◆ GOAL OF THE EXERCISE ◆
Copy the records between the line containing "Click the green status dot near 连接测试" and the line containing "pos(228,1263)", inclusive, word for word, leaving out the pictures.

◆ MATERIAL SHOWN ◆
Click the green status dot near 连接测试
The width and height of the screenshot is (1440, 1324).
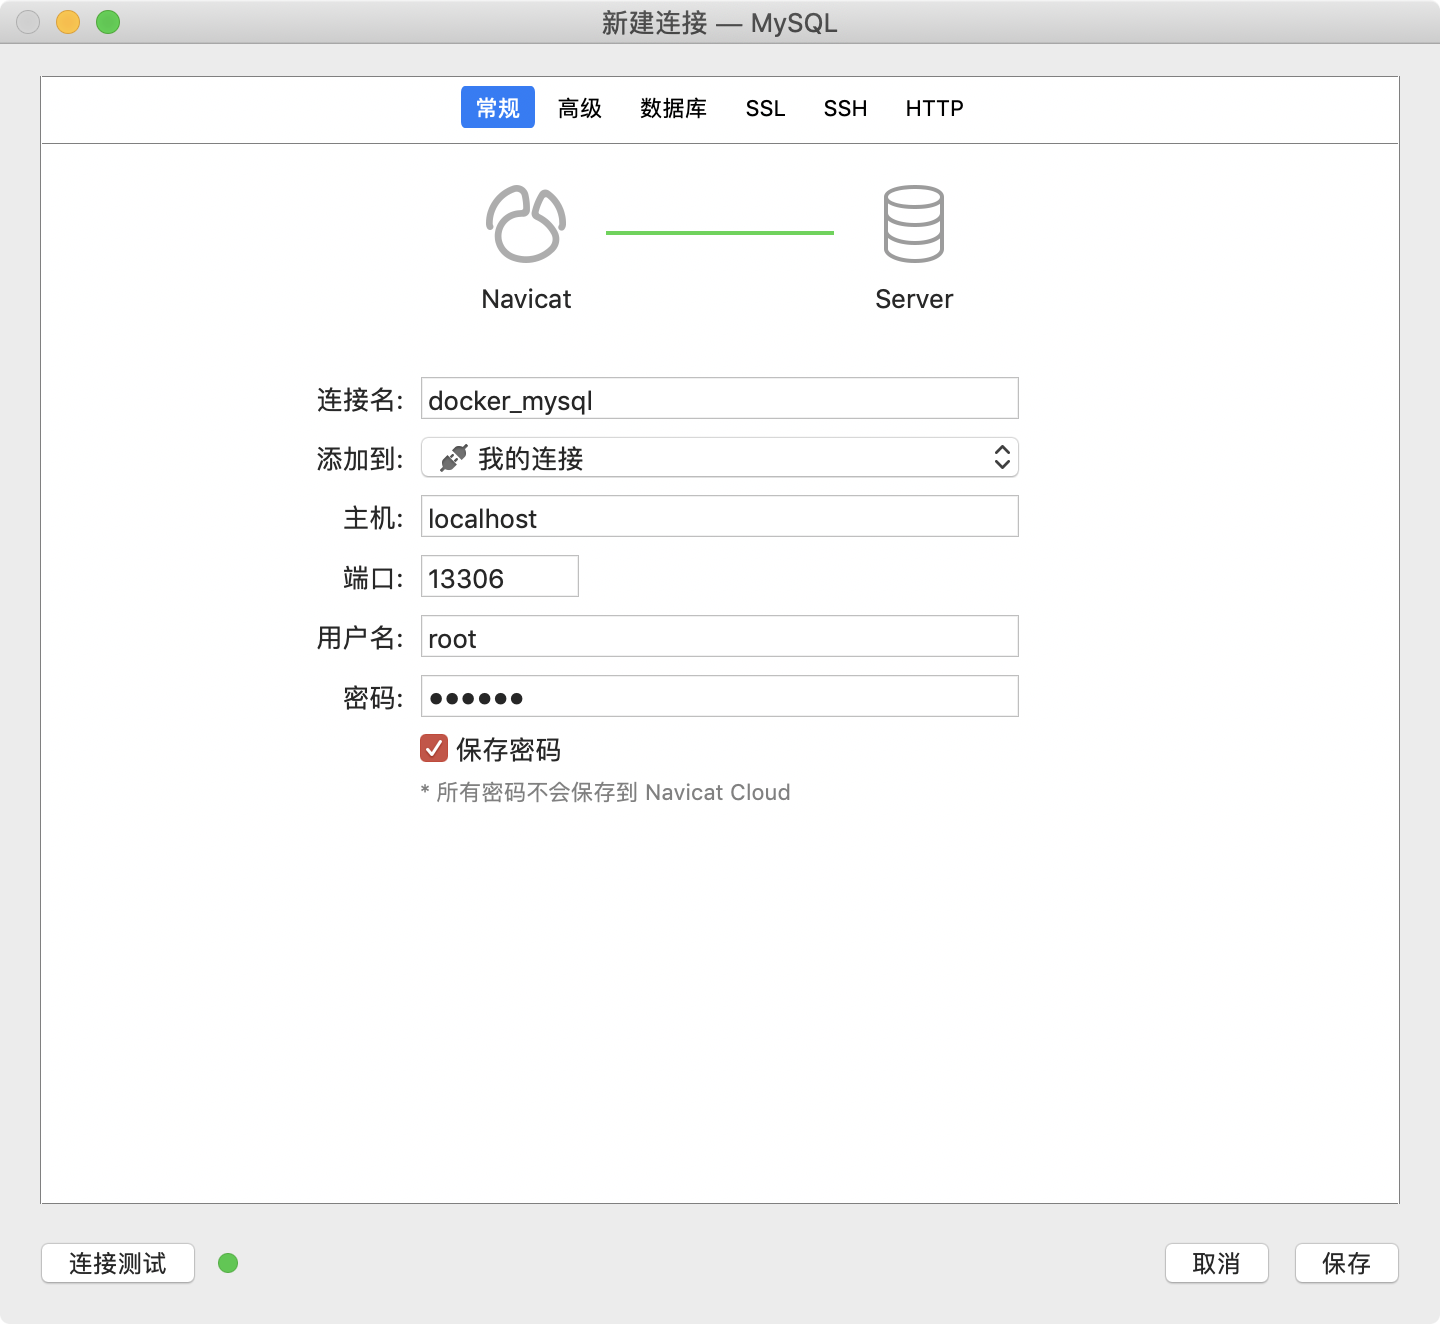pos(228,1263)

...

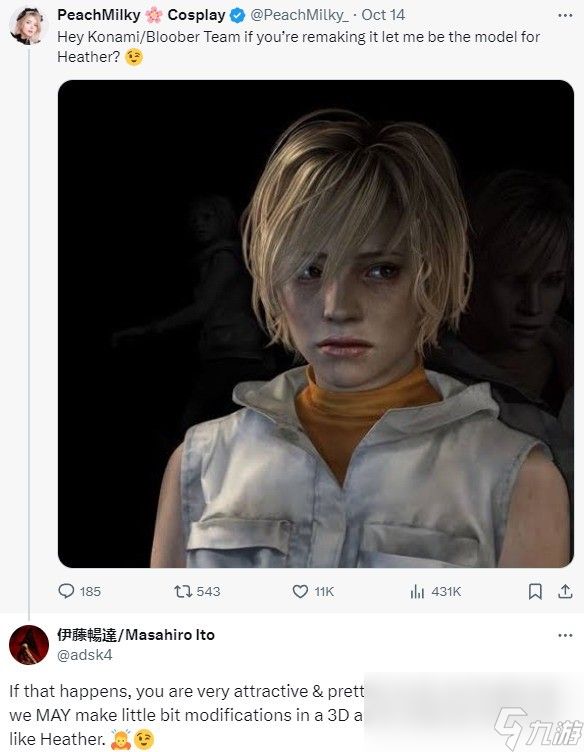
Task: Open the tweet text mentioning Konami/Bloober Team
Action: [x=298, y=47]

◆ EXERCISE SOLUTION ◆
Click the green status dot near 连接测试
The width and height of the screenshot is (1440, 1324).
pos(228,1263)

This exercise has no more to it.